>> BEGIN

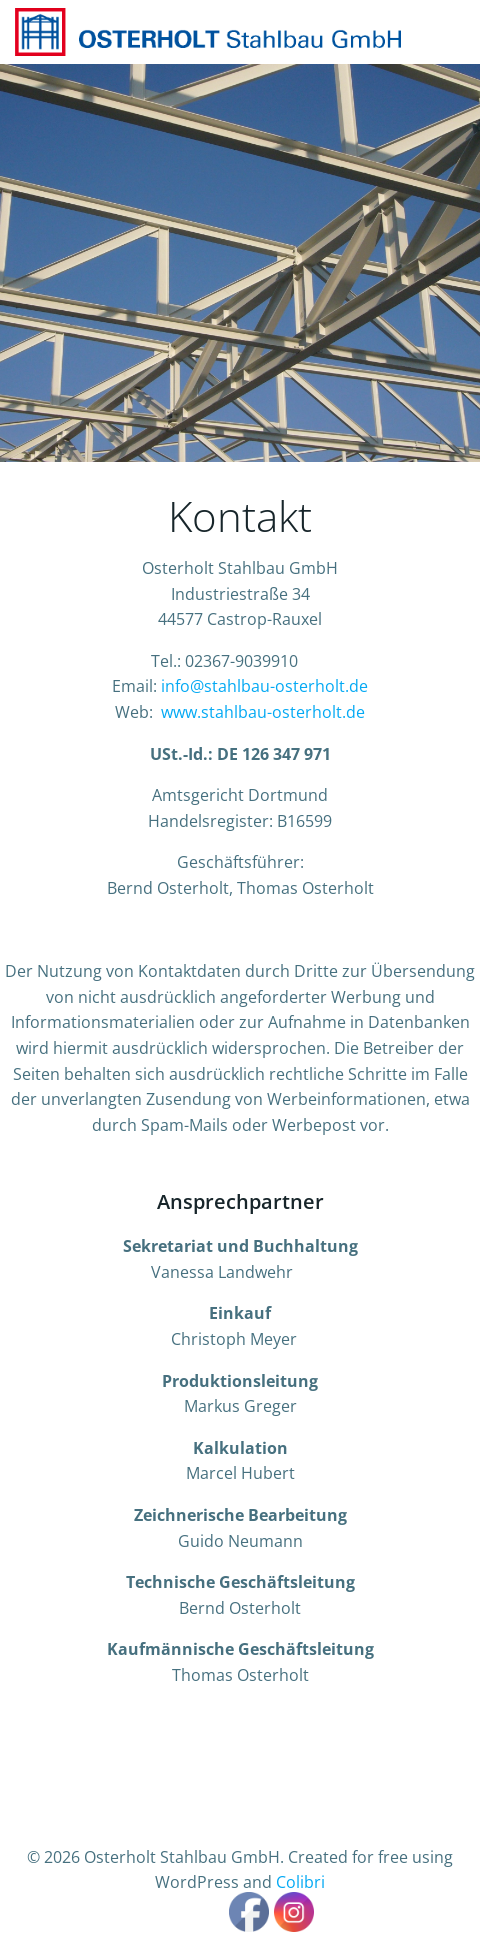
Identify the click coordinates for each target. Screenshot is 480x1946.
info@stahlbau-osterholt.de (264, 686)
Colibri (300, 1882)
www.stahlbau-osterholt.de (263, 712)
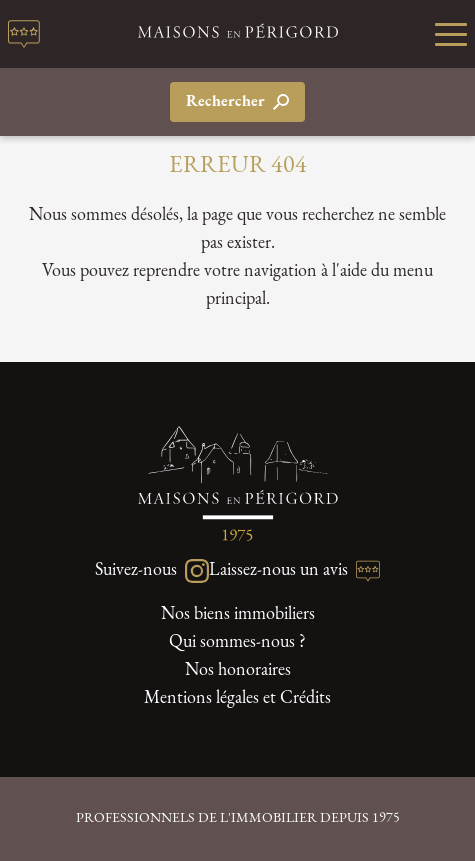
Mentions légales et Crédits (237, 698)
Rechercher (237, 102)
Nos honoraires (238, 670)
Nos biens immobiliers (238, 614)
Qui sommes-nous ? (237, 642)
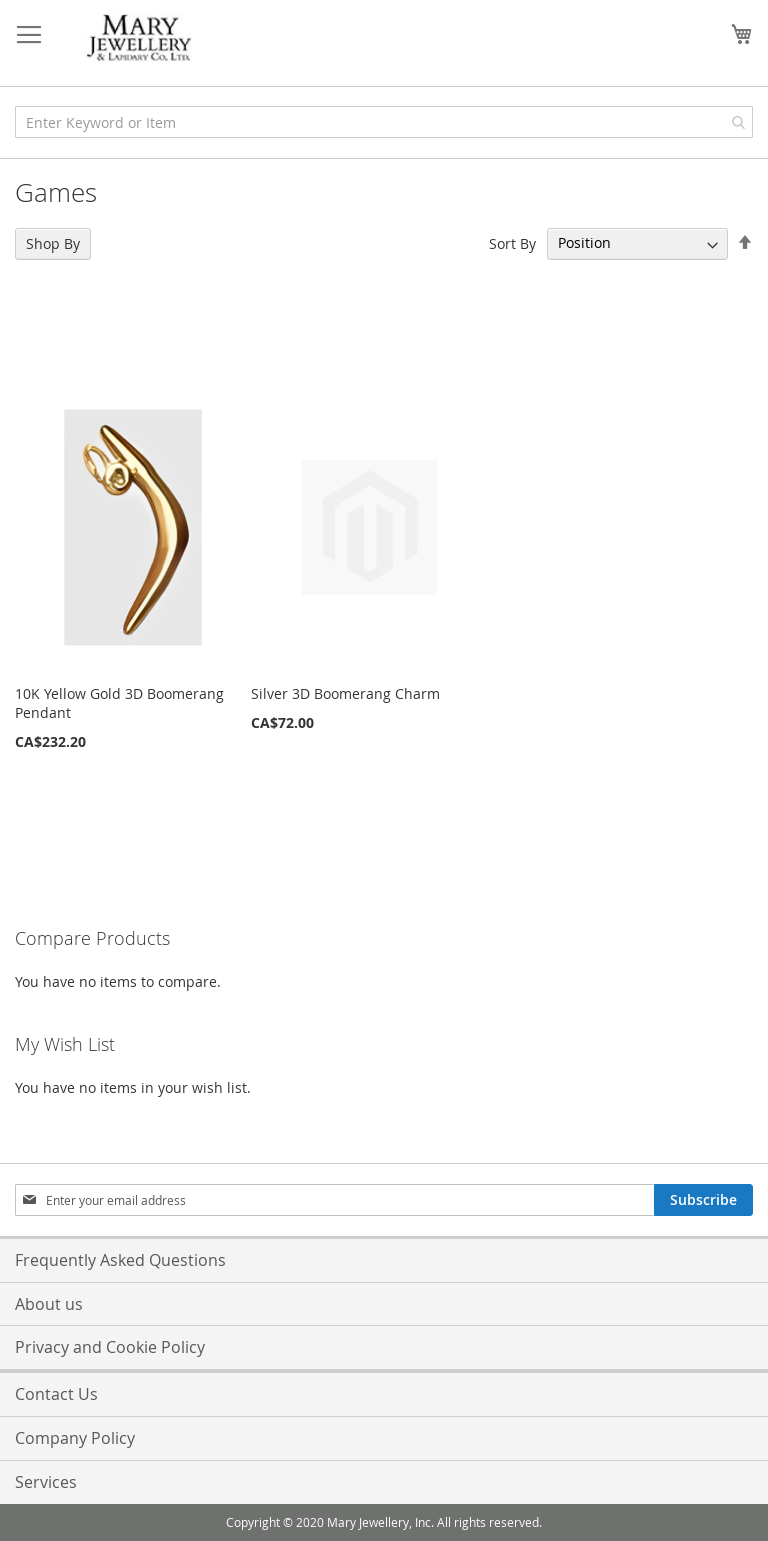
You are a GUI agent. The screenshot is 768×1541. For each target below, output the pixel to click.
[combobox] (384, 122)
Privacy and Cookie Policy (110, 1347)
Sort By (512, 242)
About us (49, 1304)
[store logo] (140, 38)
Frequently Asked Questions (120, 1260)
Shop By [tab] (53, 243)
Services (46, 1482)
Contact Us (56, 1394)
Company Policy (75, 1438)
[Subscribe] (703, 1200)
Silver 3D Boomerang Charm (345, 693)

>> END

#### [AIM]
Return every line of the material above that contains the string "target".

#### [TASK RESPONSE]
Identify the click coordinates for each target. Screenshot is 480x1946.
You are a GUI agent. The screenshot is 768×1541. For each target below, output the pixel to click.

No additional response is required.